I've said it out loud and I know it. I guess it's better to accept it, but at the same time I don't think the relative on my father's side do.
I'm not a very extroverted person, and people that knows me knew that. However, these people, who were so concern about my father and I have to give it to them, because I know that they do love my father, but they don't know me.
The fact that he ran away for a couple of day, my aunt thought I was such a horrible daughter for not calling her to ask. Why didn't she let me know that she knows something? How am I suppose to know to call, when she was the one that told me she didn't know where he was? I'm sick of her already.
Bitching and moaning, isn't that what I'm supposed to be doing and not her, this is my father, after all. She did things without tell me, that's fine, but she did it without telling my mother, is that how they do it these days?

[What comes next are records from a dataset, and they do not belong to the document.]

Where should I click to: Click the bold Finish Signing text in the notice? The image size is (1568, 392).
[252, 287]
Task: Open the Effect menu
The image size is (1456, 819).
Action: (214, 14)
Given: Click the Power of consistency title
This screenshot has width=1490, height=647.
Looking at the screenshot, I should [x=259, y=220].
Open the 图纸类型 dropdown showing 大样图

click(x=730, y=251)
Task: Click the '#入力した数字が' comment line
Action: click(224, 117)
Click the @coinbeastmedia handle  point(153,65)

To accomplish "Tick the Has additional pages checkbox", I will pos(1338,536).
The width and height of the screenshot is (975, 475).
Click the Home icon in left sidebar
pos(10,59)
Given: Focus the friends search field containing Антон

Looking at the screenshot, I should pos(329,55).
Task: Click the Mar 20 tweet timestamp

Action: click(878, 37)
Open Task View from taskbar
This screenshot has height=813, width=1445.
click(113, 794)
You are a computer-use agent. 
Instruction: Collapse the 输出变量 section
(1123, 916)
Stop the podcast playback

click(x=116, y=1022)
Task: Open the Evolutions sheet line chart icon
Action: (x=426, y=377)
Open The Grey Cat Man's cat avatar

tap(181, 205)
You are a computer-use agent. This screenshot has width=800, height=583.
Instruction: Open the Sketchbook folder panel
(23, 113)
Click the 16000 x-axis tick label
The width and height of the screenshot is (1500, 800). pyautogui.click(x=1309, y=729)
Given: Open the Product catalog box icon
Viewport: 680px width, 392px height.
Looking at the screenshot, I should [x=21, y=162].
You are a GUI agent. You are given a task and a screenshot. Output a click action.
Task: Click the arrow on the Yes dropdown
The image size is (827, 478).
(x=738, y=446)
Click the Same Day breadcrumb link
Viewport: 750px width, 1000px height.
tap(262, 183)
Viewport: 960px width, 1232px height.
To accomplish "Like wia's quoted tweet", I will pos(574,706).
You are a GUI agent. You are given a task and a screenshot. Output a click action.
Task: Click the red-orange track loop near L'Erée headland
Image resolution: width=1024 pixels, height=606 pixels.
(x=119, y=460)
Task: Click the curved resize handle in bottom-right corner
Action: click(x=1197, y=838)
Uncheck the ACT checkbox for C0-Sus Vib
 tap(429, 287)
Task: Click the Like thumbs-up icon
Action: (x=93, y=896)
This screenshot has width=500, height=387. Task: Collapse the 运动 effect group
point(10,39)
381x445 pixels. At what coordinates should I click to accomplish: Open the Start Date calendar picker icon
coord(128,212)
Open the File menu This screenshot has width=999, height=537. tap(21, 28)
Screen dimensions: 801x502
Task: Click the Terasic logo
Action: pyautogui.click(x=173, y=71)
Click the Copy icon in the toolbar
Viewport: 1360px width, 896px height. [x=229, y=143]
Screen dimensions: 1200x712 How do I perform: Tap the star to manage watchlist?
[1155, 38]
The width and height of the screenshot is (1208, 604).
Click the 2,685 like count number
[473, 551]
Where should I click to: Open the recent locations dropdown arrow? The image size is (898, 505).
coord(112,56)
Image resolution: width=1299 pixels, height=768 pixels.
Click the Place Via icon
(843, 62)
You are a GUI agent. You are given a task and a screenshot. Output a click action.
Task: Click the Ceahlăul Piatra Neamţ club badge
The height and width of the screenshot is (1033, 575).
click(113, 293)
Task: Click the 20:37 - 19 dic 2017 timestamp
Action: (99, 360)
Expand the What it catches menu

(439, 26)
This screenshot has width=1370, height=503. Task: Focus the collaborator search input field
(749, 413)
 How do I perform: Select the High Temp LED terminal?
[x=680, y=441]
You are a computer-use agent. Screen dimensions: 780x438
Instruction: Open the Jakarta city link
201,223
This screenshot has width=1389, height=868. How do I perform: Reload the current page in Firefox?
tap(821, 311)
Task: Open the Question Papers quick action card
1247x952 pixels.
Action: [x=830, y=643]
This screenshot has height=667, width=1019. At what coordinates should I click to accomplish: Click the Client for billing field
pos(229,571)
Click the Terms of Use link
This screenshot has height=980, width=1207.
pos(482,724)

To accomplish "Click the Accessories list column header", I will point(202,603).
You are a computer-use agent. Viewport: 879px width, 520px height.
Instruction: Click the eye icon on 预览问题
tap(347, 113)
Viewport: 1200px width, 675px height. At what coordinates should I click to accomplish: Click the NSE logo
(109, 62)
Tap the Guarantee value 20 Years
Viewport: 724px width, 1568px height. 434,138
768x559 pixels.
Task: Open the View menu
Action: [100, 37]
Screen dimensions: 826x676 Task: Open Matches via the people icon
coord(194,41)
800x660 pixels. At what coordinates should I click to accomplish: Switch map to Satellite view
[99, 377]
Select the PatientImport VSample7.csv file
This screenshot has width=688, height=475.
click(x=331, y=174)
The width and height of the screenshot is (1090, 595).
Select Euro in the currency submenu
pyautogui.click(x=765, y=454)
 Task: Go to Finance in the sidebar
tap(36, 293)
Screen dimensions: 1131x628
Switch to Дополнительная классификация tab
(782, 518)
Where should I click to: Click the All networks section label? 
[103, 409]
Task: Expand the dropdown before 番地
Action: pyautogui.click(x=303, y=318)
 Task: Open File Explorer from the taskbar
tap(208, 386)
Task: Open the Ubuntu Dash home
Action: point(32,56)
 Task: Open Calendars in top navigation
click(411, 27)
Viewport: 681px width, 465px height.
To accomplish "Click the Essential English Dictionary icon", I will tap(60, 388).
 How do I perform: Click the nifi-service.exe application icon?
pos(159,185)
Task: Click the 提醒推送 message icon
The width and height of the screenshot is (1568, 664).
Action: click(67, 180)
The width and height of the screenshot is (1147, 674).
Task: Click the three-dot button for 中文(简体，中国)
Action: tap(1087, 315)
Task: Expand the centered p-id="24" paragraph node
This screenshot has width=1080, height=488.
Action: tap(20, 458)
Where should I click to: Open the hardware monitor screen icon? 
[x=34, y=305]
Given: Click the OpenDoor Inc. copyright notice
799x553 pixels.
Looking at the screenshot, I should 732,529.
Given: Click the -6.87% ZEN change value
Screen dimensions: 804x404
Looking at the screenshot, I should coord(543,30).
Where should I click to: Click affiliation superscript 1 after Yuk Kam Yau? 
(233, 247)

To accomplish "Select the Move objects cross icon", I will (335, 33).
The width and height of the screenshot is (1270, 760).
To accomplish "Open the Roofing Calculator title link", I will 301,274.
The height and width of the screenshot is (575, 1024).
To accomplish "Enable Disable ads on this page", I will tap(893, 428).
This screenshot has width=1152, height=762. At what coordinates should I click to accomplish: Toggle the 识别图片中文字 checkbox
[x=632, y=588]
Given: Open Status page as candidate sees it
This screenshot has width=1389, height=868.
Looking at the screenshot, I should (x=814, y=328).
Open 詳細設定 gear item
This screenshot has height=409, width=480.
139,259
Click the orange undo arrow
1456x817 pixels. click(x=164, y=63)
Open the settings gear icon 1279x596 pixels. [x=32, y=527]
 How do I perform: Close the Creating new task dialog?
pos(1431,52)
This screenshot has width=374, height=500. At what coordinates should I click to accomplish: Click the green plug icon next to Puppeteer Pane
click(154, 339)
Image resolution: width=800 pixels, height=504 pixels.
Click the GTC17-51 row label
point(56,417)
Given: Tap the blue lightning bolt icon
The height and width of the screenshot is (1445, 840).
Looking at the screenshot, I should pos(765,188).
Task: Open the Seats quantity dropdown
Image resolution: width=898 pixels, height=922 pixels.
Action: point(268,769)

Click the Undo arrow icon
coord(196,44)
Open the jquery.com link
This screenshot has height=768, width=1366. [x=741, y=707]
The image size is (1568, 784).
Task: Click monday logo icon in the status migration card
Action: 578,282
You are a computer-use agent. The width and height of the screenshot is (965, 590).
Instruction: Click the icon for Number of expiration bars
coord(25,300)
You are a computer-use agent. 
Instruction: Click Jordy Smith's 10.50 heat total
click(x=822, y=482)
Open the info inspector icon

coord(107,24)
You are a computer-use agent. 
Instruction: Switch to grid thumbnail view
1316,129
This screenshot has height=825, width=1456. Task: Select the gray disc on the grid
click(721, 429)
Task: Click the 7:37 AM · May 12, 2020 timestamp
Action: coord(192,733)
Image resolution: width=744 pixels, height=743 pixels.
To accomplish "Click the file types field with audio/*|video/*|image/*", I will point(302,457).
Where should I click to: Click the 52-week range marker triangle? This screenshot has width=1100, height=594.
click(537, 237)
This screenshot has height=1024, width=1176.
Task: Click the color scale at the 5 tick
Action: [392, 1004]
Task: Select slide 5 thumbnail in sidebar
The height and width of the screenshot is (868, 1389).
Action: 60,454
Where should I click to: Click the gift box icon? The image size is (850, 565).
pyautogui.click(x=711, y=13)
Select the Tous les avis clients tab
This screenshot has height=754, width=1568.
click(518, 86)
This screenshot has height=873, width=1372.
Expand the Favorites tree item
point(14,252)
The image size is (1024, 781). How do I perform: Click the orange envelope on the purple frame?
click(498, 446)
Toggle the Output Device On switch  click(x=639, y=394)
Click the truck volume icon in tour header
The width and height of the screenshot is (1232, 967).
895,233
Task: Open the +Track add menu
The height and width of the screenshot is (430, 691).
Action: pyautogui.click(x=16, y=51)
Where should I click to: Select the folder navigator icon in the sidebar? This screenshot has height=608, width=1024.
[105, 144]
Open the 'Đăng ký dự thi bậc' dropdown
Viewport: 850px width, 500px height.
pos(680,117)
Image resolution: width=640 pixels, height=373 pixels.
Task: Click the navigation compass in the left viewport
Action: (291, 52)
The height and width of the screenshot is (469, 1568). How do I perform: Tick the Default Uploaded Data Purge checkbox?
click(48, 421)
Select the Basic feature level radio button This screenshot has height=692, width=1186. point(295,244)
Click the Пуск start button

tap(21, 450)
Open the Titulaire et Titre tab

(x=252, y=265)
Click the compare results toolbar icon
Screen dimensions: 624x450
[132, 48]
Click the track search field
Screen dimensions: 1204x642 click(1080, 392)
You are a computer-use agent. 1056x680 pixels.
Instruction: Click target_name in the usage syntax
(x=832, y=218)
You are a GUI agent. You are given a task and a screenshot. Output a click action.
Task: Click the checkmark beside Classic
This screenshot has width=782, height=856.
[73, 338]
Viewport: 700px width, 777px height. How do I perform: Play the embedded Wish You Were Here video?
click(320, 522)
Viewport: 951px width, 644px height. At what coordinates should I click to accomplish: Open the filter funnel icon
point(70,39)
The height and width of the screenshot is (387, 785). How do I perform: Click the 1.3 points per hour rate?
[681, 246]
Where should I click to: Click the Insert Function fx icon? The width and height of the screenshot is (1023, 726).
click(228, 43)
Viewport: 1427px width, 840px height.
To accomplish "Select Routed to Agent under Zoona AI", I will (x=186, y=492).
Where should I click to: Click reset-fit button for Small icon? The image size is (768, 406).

My father was a good man, yes, but whatever he does, other than helping them, and what he did in the last couple of years, they had no idea.
She applied her standard to me, I'm not her and I'm not her kids. No wonder people are sick of her, I AM sicked of her already. Let's just say, I won't be seeing her for a long time to come, however this thing play out. I can take advice, but advice not demands.
Not to speak ill of the man, but is it right for him to go seek attention outside, while we work our asses off, then saying we don't pay attention to him. We all do what we were taught to do and act the way we were taught, what's to say which one is wrong way to act. I wish they would just fuck off. It is getting tedious to bear their grieve on top of mine.
And I'd like to ask, what about the one that got left behind. So we're suppose to work as well as stay up all night to watch him. Can't do both, someone has to pay for the treatment and hospital, and we are paying, so there's gotta be money coming in. I can't certainly say fuck the work, because the consequence is long lasting.
Even after the dead is gone and buried.